------ DATA SHOWN ------

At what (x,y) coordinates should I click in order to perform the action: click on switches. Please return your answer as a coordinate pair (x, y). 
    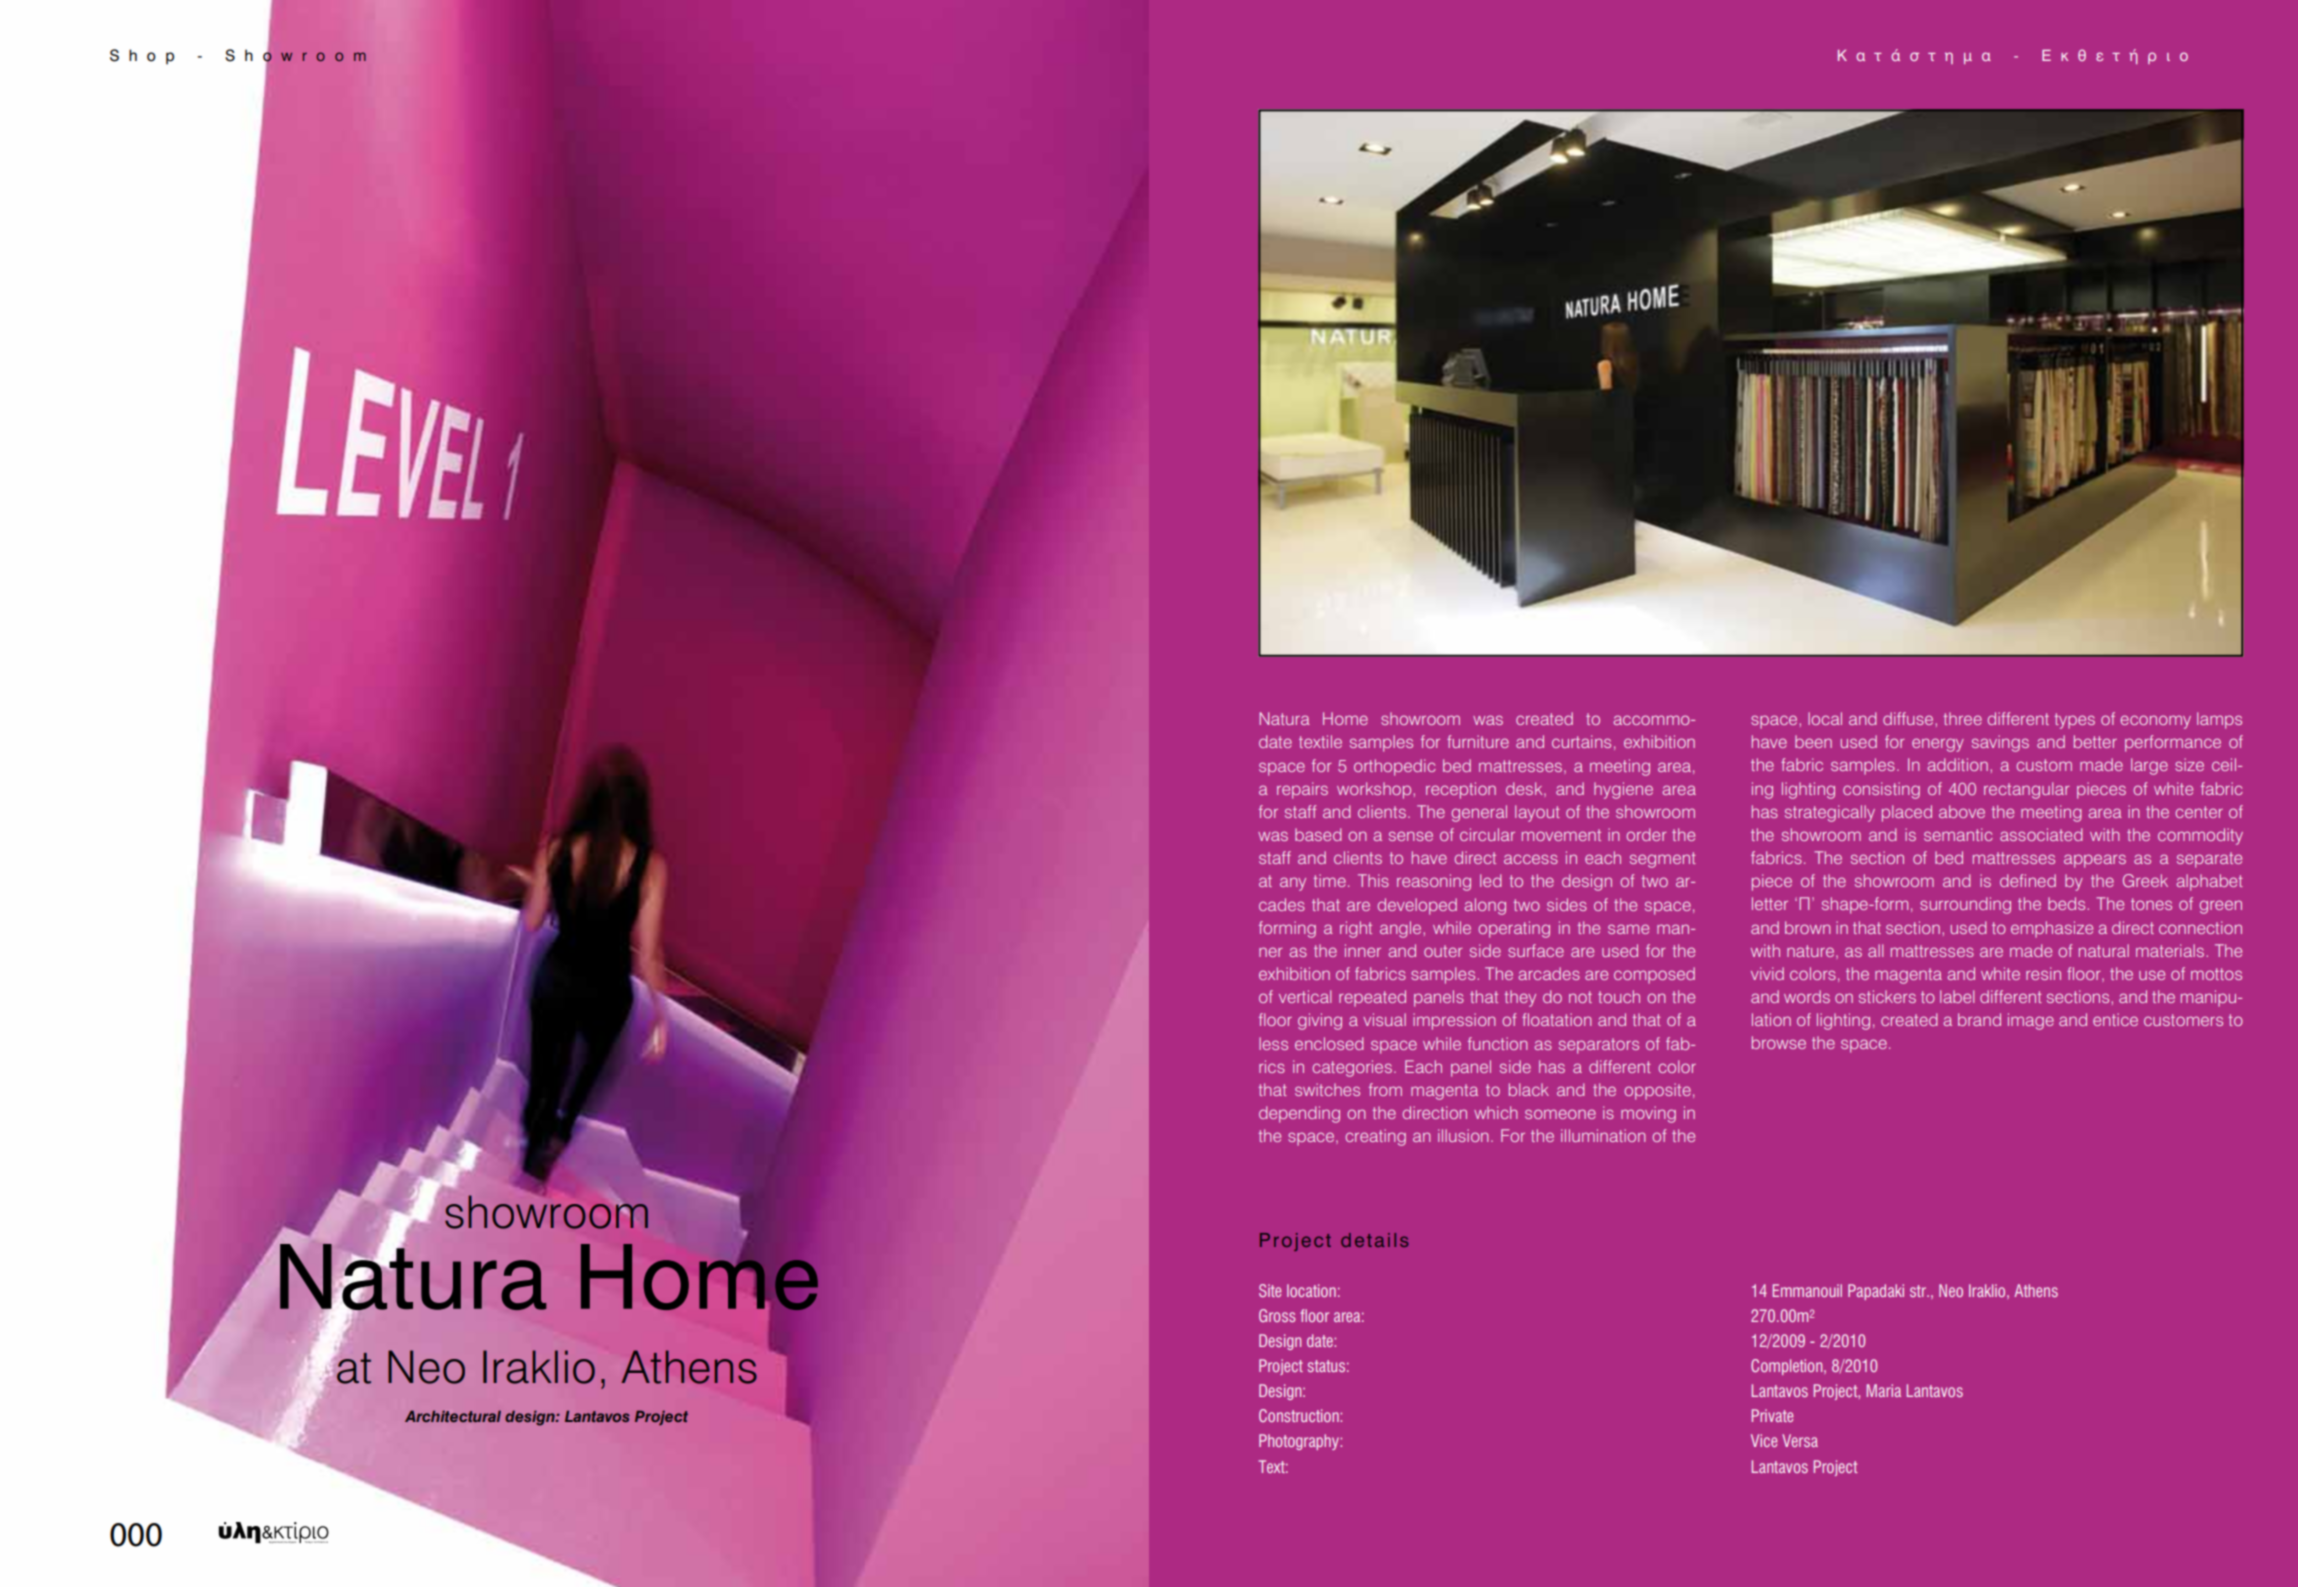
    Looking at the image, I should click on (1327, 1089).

------
------ DATA SHOWN ------

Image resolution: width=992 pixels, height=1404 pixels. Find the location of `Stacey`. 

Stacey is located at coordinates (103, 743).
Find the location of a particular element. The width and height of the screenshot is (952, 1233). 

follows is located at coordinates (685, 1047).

------
------ DATA SHOWN ------

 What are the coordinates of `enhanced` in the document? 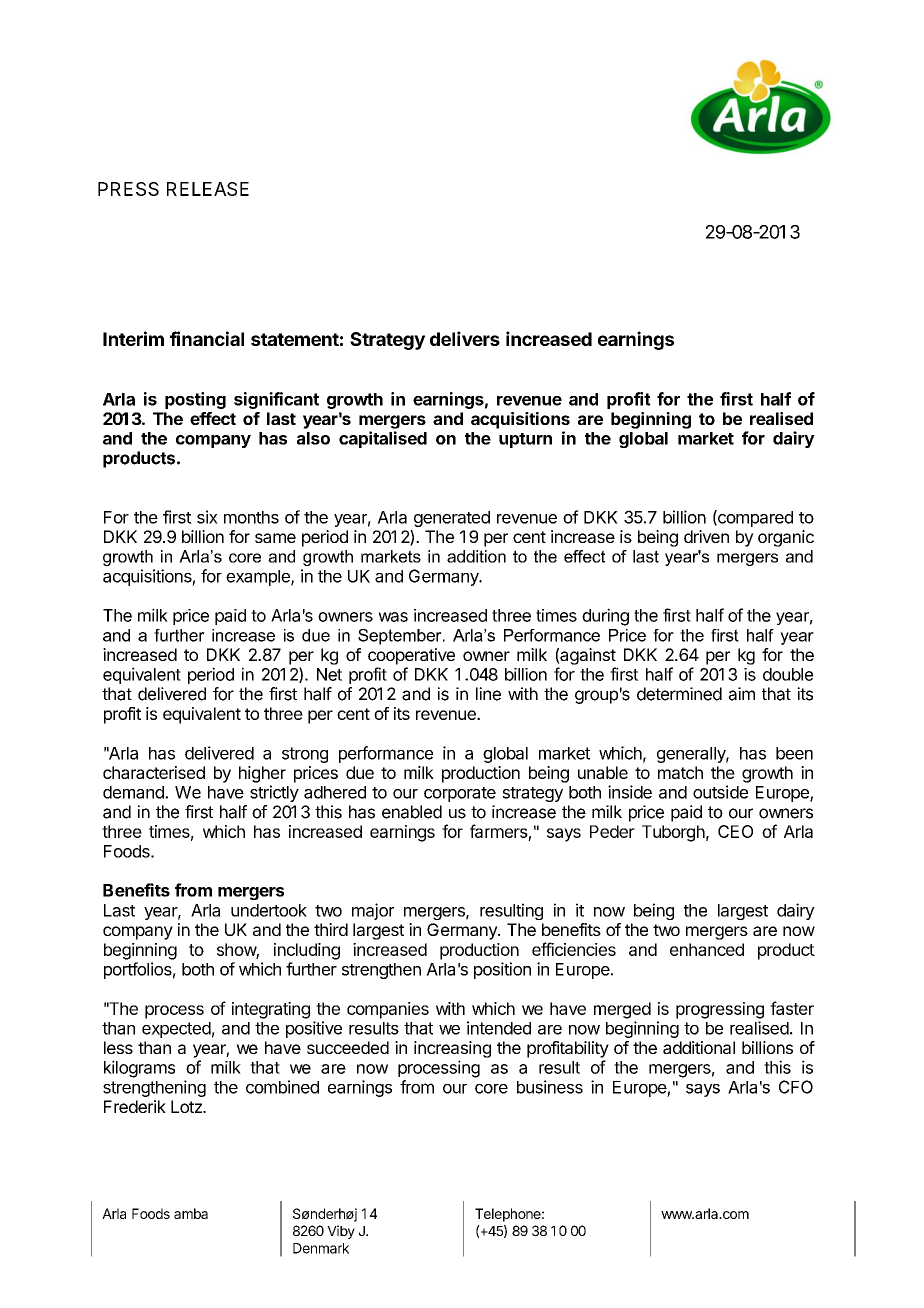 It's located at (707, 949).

------

### SHORT EXERCISE:
Copy the items verbatim from the line that contains "At what (x,y)" through the line that contains "Looking at the", including both of those lines, and leave the pictures out of your answer.

### SOLUTION TO THE EXERCISE:
At what (x,y) coordinates should I click in order to perform the action: click on switches. Please return your answer as a coordinate pair (x, y). 
    Looking at the image, I should click on (1327, 1089).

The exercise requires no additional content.